Georgia’s NATO membership also became a U.S. national interest the day that NATO members promised Georgia eventual membership in the April 2008 Bucharest summit. To abandon this strong and multilateral promise to Tbilisi would not only jeopardize the standing of pro-West forces worldwide, but would legitimately call into question the seriousness of NATO and the United States’ international commitments. Like it or not, NATO has an obligation to provide Georgia with a concrete pathway into the Alliance. If Georgia demonstrably fails to uphold its end of the bargain to meaningfully democratize and make serious attempts to ease its conflict with Russia and its separatist regions, a shut door would be a legitimate option. Otherwise, Georgia should be shown a way in.

So far, Georgia is making progress. Tbilisi’s military reforms and increasingly serviceable relations with Russia are simultaneously increasing its defense capabilities while dramatically reducing the risk of renewed conflict. And for all the punishment that Georgia received at Russia’s hands in 2008, Moscow today may be even less influential in the Black Sea region.
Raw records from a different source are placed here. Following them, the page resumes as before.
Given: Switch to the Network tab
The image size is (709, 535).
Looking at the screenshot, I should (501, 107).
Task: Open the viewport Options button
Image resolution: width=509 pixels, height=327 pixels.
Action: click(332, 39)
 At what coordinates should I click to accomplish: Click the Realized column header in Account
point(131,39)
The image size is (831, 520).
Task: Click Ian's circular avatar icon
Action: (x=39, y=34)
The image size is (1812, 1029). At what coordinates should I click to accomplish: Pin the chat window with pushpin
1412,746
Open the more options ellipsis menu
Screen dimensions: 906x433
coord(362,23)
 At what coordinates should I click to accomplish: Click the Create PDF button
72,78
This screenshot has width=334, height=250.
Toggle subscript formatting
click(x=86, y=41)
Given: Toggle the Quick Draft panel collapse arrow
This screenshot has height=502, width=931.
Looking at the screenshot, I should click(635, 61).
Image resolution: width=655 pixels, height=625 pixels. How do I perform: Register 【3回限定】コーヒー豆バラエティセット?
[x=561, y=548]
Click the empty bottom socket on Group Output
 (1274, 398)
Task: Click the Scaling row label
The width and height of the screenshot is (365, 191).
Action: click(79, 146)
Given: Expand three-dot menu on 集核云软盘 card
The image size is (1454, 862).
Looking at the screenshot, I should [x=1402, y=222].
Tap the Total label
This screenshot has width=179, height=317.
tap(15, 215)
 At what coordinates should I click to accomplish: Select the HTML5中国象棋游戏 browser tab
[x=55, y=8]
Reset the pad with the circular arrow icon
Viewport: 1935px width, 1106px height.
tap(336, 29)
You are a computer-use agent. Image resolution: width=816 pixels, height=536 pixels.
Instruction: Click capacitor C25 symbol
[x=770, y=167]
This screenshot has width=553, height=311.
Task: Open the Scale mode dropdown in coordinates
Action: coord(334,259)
Contrary to its onetime reputation, Georgia is currently a net stabilizing force in what has been a perennially tumultuous region. It is a fast friend to rising power Turkey, a safe place for Azeris and Armenians to freely intermingle, and its pragmatic overtures to Russia appear to be bearing fruit, despite the occasional provocation. By contrast, earlier, lawless iterations of Georgia not only incubated serious internal instability, but also directly contributed to the ethnic wars of the 1990s, helped feed Russia’s North Caucasus insurgencies, set events in motion for the 2008 war, and became a favored transit route for traffickers and seedy purveyors of fissile materials. NATO membership, achieved through a rigorous outcomes-oriented process, will only help institutionalize and deepen Georgia’s stabilizing effects.

Libertarians have an important role to play in the formulation of U.S. public policy. But the constrained interpretation of national interests that too often dominate institutional libertarianism's foreign-policy discourse is unfortunate. Engagement does not have to mean entanglement, and strength can be had without militarism. In the same way, humbly encouraging international freedom need not be construed as a challenge to freedom at home.

Michael Cecire is an independent Caucasus analyst and an associate scholar at the Foreign Policy Research Institute in Philadelphia.